Aspiration usually occurs as a result of lack of control of muscles in the upper gastrointestinal system. Inability to control food propulsion and swallowing may result in some of the digested food material getting into the respiratory tract. When this happens, the affected individual may suffer from what is termed aspiration pneumonia. It is, therefore, prudent to observe aspiration pneumonia prevention measures particularly for high risk groups. Some of these high risk groups include the aged, those with neuromuscular diseases, surgical patients and those who spend a long time in the intensive care unit.
Among the key ways to prevent the condition is to insert a nasogastric tube for patients who experience difficulties swallowing food because of paralysis of their muscles. It is important to put such patients under sedation so that the procedure can be done smoothly without agitating them. This conduit runs from the nostril to the pit of the stomach.
The caregiver should be careful not to clog the tube by limiting the foods to semi solids and liquids. The feeds need to be given after they have cooled down so that the stomach lining does not get corroded. Some of the common feeds administered include tea, milk and porridge. Also, the conduit needs to be replaced frequently with a clean one to reduce the risk of getting new infections.
Sometimes, the nasogastric tube may fail to be inserted correctly. This could be because the care giver lacks skills in correct placement. It could also be because the patient is not willing to have the tube inserted. Regardless of the reason, the healthcare team should find a good alternative to prevent the patient from starving. An intravenous infusion can be set up through which parenteral feeds can be administered.
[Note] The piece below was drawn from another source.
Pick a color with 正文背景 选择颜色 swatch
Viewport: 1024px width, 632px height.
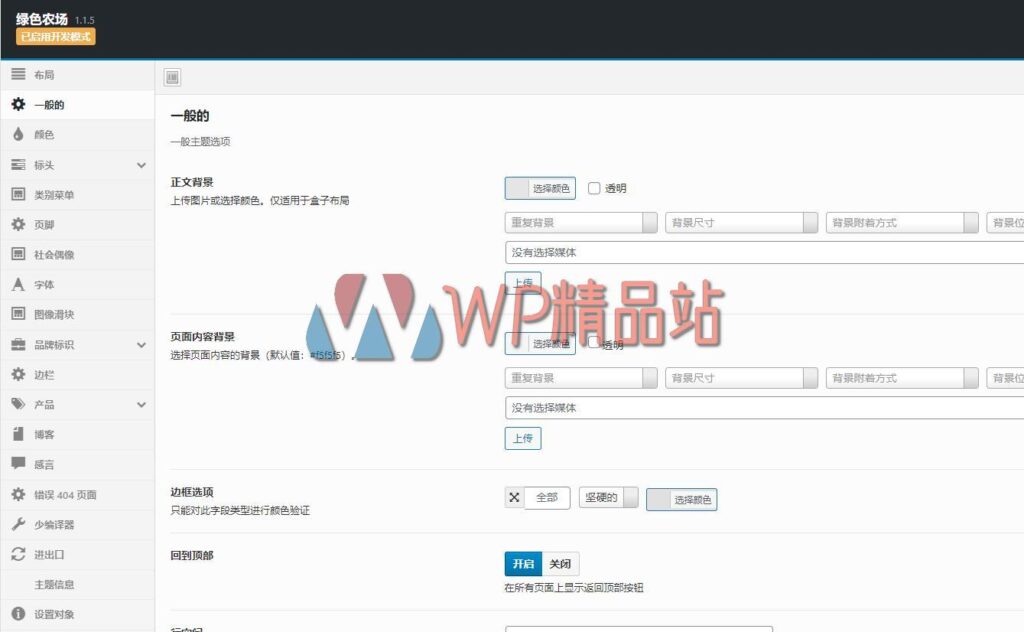(540, 188)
One of the medical conditions that may require placement of a nasogastric tube is stroke which typically occurs among the elderly. Those with heart disease, high blood pressure and diabetes are at a high risk of getting a stroke. In persons affected by stroke, certain muscles suddenly become paralyzed. Doctors need to do a swallow test for patients presenting with stroke in order to adjust their feeding in the event that their swallowing is compromised.
It is important to prop up vulnerable patients and ensure that they lie on their side. Lying on a flat surface and facing upwards increase the chances of regurgitating food and diverting it into the respiratory tract. One can improvise accordingly if there are no actual pillows available.
Patients being nursed in intensive care units over a long period of time are also likely to aspirate. Apart from propping them up and feeding them through a nasogastric tube, intubation also helps to separate the trachea from the food pipe. Those with chronic conditions also need to be monitored closely for any complications that may arise. This includes doing imaging studies of the lungs to detect any abnormalities.
In summary, aspiration pneumonia comes about when digested food goes into the respiratory tract instead of down the esophagus to the stomach. The elderly and those with disorders of nerves and muscles are the most likely to aspirate. Prevention involves assisted feeding and propping up.
Among the key ways to prevent the condition is to insert a nasogastric tube for patients who experience difficulties swallowing food because of paralysis of their muscles. It is important to put such patients under sedation so that the procedure can be done smoothly without agitating them. This conduit runs from the nostril to the pit of the stomach.
The caregiver should be careful not to clog the tube by limiting the foods to semi solids and liquids. The feeds need to be given after they have cooled down so that the stomach lining does not get corroded. Some of the common feeds administered include tea, milk and porridge. Also, the conduit needs to be replaced frequently with a clean one to reduce the risk of getting new infections.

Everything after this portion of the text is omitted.